Combinatorial Algebra Meets  Algebraic Combinatorics 

Fri 14:00–14:50 Alejandro Morales (UQAM)

Title: Enumerating factorizations: from the symmetric group to Hecke algebras

Abstract: Factorizations of permutations within the symmetric group have a rich history, connecting diverse areas such as symmetric functions, graph embeddings on surfaces, representation theory via characters and Jucys–Murphy elements, and the Hurwitz problem in algebraic geometry. In this talk, we will explore some of the striking enumerative results related to factorizations of the long cycle and their connections to these fields. Additionally, we extend these studies to analogous problems in the type A Hecke algebra, uncovering elegant q-analogues that generalize results from the symmetric group by leveraging the Jucys–Murphy elements of the Hecke algebra. This talk is based on joint work with José Bastidas, Sarah Brauner, Mathieu Guay-Paquet, GaYee Park, and Franco Saliola.

Fri 16:00–16:20 Bek Chase (Purdue)

Title: Almost complete intersections and the strong Lefschetz property

Abstract: An Artinian standard graded algebra has the weak Lefschetz property if the map induced by multiplication by a general linear form has maximal rank (i.e., is injective or surjective) in each degree, and has the strong Lefschetz property if the map induced by multiplication by every power of a general linear form has maximal rank in each degree. In this talk, we will investigate the strong Lefschetz property for almost complete intersections, providing a complete classification for a class of codimension three monomial almost complete intersections. Furthermore, we prove the strong Lefschetz property for certain arbitrary monomial almost complete intersections. This is joint work with Filip Jonsson Kling.

» **Data shown**:
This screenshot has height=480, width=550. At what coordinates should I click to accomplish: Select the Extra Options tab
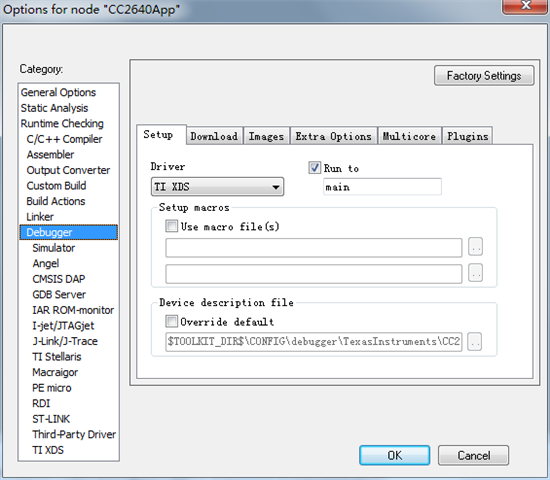333,136
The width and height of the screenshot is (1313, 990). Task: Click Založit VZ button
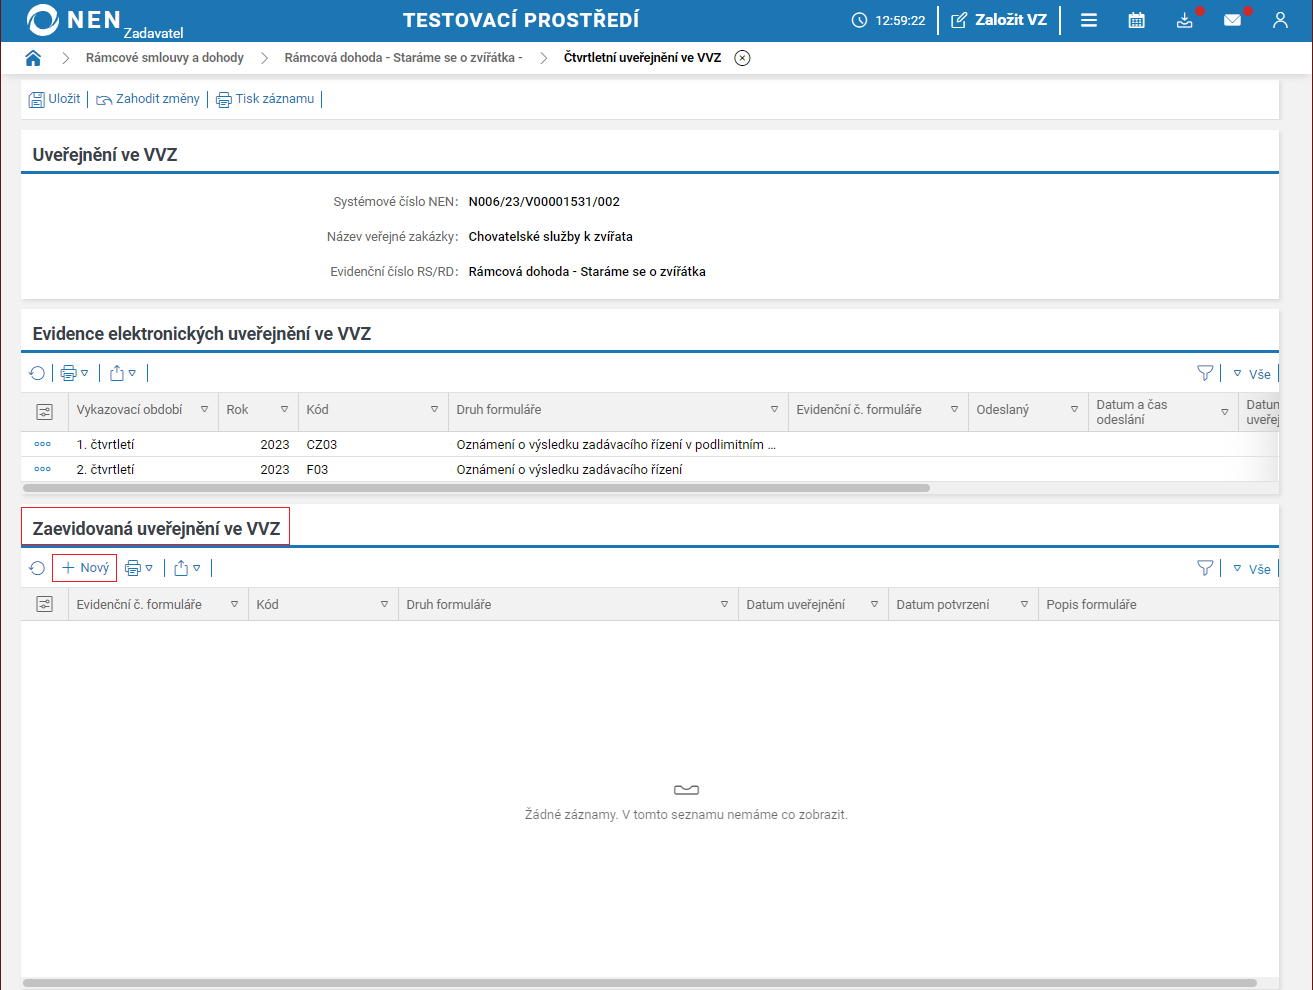point(999,20)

» **Written request**:
Please print the conference talk listing from the top of the page again, word for word and in full.

» **Result for this exercise**:
Combinatorial Algebra Meets  Algebraic Combinatorics 

Fri 14:00–14:50 Alejandro Morales (UQAM)

Title: Enumerating factorizations: from the symmetric group to Hecke algebras

Abstract: Factorizations of permutations within the symmetric group have a rich history, connecting diverse areas such as symmetric functions, graph embeddings on surfaces, representation theory via characters and Jucys–Murphy elements, and the Hurwitz problem in algebraic geometry. In this talk, we will explore some of the striking enumerative results related to factorizations of the long cycle and their connections to these fields. Additionally, we extend these studies to analogous problems in the type A Hecke algebra, uncovering elegant q-analogues that generalize results from the symmetric group by leveraging the Jucys–Murphy elements of the Hecke algebra. This talk is based on joint work with José Bastidas, Sarah Brauner, Mathieu Guay-Paquet, GaYee Park, and Franco Saliola.

Fri 16:00–16:20 Bek Chase (Purdue)

Title: Almost complete intersections and the strong Lefschetz property

Abstract: An Artinian standard graded algebra has the weak Lefschetz property if the map induced by multiplication by a general linear form has maximal rank (i.e., is injective or surjective) in each degree, and has the strong Lefschetz property if the map induced by multiplication by every power of a general linear form has maximal rank in each degree. In this talk, we will investigate the strong Lefschetz property for almost complete intersections, providing a complete classification for a class of codimension three monomial almost complete intersections. Furthermore, we prove the strong Lefschetz property for certain arbitrary monomial almost complete intersections. This is joint work with Filip Jonsson Kling.